### Provided data:
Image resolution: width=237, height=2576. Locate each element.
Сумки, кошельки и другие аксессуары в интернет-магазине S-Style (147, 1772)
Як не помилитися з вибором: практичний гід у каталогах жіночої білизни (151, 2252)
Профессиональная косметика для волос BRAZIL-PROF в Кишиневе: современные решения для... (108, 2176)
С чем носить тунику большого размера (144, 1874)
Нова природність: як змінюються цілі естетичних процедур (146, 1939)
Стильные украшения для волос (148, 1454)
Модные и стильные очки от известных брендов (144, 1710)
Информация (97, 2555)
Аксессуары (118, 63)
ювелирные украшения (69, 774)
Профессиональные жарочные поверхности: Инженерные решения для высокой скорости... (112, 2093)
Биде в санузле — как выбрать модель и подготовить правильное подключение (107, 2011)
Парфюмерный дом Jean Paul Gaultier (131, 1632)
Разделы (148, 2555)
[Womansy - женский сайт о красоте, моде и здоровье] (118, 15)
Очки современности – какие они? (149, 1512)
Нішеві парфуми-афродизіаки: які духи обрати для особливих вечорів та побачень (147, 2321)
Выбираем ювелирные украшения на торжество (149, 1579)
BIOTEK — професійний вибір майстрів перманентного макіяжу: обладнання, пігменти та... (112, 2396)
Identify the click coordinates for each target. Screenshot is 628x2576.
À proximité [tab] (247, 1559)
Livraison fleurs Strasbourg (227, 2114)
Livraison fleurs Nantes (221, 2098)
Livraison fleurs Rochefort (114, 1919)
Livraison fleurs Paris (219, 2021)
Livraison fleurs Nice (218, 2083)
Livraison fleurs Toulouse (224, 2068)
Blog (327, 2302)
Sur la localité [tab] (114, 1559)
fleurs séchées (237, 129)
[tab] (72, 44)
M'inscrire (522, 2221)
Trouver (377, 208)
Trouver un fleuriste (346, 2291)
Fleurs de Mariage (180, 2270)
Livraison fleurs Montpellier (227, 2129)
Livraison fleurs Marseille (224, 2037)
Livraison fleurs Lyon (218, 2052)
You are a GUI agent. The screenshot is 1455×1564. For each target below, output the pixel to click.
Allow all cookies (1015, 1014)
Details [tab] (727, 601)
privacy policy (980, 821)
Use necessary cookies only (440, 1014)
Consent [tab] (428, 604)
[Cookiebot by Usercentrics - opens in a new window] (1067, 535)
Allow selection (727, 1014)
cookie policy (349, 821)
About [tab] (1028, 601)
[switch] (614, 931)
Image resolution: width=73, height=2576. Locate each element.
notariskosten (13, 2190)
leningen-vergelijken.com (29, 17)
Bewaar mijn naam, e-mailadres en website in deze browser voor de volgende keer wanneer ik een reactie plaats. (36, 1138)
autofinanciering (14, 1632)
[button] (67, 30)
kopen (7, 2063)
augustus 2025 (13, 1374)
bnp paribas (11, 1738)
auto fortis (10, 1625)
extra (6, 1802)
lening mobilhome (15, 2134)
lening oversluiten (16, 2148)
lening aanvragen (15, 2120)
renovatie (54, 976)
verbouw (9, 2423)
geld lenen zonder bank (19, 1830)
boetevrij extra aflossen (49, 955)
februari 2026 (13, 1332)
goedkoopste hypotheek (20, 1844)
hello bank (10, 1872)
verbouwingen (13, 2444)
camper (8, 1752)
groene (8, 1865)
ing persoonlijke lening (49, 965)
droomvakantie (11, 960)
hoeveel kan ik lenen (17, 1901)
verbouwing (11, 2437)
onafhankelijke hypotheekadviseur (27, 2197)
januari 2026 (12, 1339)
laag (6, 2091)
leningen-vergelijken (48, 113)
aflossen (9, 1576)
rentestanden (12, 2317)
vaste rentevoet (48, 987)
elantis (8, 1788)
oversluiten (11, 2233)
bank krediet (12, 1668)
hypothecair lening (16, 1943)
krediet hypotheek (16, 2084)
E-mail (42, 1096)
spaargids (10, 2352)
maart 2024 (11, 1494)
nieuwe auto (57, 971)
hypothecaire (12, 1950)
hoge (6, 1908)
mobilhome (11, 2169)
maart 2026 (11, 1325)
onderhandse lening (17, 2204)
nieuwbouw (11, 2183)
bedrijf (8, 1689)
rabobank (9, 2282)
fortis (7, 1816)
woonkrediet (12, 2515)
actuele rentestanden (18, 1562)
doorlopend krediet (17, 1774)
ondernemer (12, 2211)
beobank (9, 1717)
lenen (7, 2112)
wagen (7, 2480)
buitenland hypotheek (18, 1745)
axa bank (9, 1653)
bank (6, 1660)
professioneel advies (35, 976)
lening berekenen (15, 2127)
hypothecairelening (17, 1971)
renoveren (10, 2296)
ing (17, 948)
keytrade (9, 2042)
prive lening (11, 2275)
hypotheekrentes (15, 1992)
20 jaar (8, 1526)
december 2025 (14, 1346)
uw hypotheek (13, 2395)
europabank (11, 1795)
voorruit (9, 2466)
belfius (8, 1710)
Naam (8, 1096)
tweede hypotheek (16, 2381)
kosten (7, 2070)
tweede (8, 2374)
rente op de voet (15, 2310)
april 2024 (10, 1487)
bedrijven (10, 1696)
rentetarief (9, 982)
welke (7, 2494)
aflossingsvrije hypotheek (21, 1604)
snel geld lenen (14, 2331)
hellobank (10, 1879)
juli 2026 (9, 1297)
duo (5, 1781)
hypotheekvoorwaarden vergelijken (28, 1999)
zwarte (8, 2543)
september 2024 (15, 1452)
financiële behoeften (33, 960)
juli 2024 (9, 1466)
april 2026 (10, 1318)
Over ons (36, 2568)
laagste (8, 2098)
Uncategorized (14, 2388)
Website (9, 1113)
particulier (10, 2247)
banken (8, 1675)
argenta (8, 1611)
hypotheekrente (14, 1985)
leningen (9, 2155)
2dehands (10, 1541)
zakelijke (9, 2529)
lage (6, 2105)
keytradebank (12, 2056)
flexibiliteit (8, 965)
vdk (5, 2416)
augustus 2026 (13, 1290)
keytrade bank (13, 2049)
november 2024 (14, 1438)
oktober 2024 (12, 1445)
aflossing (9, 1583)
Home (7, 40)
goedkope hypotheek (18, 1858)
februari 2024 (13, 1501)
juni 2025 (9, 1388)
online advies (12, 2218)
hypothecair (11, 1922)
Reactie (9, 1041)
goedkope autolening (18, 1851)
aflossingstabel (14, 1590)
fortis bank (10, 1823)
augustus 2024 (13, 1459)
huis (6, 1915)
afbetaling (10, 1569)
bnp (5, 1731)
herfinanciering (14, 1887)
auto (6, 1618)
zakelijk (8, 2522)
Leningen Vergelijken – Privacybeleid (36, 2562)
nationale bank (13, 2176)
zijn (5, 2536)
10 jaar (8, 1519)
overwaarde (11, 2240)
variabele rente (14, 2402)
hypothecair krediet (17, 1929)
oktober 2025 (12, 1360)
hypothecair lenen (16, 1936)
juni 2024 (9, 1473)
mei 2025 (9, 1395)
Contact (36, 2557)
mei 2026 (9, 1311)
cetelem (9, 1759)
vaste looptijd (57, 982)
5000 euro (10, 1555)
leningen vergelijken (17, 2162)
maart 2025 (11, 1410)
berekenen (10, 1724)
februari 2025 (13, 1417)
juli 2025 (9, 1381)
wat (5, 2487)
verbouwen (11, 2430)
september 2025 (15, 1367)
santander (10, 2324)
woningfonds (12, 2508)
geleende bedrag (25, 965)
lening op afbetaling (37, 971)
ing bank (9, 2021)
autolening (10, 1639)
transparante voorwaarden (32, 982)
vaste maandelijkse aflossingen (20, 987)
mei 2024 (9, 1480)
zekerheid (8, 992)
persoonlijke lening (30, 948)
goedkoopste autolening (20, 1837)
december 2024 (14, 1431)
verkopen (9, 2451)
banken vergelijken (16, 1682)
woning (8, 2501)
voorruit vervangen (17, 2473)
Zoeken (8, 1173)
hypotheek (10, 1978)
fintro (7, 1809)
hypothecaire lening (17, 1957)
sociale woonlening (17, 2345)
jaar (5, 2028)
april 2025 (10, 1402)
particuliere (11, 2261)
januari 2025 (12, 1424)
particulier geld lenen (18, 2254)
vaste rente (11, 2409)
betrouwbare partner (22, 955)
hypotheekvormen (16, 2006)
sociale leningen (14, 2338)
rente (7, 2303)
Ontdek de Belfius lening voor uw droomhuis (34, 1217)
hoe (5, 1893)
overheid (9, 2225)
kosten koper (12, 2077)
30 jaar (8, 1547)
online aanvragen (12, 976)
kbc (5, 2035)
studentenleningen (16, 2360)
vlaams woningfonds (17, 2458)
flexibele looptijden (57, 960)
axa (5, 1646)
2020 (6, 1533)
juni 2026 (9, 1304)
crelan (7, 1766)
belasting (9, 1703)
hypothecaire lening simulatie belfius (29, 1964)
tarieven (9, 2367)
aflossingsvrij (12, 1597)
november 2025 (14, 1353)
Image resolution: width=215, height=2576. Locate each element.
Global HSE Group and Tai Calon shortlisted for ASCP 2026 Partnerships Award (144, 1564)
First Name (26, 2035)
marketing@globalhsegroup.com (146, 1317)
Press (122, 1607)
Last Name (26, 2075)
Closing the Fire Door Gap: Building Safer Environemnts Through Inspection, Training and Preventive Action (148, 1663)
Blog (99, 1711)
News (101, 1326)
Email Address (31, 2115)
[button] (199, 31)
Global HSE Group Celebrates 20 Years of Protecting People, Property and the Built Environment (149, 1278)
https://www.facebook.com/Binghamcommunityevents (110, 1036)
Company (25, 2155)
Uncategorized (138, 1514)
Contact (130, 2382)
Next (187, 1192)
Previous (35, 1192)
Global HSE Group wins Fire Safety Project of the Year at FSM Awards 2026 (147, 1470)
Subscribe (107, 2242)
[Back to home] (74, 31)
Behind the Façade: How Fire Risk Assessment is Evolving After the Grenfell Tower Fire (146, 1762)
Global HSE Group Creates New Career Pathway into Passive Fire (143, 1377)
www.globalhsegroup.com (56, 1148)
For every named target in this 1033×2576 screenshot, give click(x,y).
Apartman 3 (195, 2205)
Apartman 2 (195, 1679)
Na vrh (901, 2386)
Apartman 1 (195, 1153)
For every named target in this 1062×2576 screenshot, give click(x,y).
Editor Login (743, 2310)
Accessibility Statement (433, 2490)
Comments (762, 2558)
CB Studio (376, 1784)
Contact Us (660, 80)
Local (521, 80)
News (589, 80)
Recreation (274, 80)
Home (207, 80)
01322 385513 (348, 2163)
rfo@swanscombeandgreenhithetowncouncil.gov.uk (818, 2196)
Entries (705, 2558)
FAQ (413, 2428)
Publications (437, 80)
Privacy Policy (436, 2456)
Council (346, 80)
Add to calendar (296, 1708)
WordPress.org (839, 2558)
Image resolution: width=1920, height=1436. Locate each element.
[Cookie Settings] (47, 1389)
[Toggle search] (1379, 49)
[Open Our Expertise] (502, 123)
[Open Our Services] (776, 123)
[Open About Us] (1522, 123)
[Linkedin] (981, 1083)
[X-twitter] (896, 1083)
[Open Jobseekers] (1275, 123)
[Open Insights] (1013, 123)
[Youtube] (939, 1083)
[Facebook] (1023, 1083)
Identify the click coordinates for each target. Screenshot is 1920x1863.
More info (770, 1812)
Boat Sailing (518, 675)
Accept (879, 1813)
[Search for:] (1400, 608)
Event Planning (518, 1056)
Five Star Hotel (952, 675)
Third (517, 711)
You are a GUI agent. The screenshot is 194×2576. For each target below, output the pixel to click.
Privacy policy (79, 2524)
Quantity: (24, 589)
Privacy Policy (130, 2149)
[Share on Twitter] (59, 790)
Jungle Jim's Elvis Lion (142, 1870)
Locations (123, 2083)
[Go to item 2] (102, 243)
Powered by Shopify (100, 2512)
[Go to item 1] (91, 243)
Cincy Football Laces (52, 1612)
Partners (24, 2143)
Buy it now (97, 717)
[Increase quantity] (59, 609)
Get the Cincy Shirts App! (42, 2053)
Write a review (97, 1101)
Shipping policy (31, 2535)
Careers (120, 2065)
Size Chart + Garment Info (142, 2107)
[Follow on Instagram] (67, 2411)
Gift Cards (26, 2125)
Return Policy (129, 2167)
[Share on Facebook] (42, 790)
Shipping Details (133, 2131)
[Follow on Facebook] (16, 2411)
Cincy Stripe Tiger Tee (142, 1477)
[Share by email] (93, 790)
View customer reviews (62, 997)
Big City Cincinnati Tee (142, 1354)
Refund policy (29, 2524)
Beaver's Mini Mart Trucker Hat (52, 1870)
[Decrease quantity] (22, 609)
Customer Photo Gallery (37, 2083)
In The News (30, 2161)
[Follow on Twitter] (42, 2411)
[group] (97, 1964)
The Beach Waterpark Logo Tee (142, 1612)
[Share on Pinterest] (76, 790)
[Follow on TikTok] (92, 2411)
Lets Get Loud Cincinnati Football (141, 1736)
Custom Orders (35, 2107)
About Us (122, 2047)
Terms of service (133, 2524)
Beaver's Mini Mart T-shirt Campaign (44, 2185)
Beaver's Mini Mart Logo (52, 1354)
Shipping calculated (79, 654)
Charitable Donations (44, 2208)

### Exercise:
The lines to extract from the data above begin with the line containing "Locations (123, 2083)" and end with the line containing "Return Policy (129, 2167)". Extract them exactly, including both.

### Answer box:
Locations (123, 2083)
[Go to item 2] (102, 243)
Powered by Shopify (100, 2512)
[Go to item 1] (91, 243)
Cincy Football Laces (52, 1612)
Partners (24, 2143)
Buy it now (97, 717)
[Increase quantity] (59, 609)
Get the Cincy Shirts App! (42, 2053)
Write a review (97, 1101)
Shipping policy (31, 2535)
Careers (120, 2065)
Size Chart + Garment Info (142, 2107)
[Follow on Instagram] (67, 2411)
Gift Cards (26, 2125)
Return Policy (129, 2167)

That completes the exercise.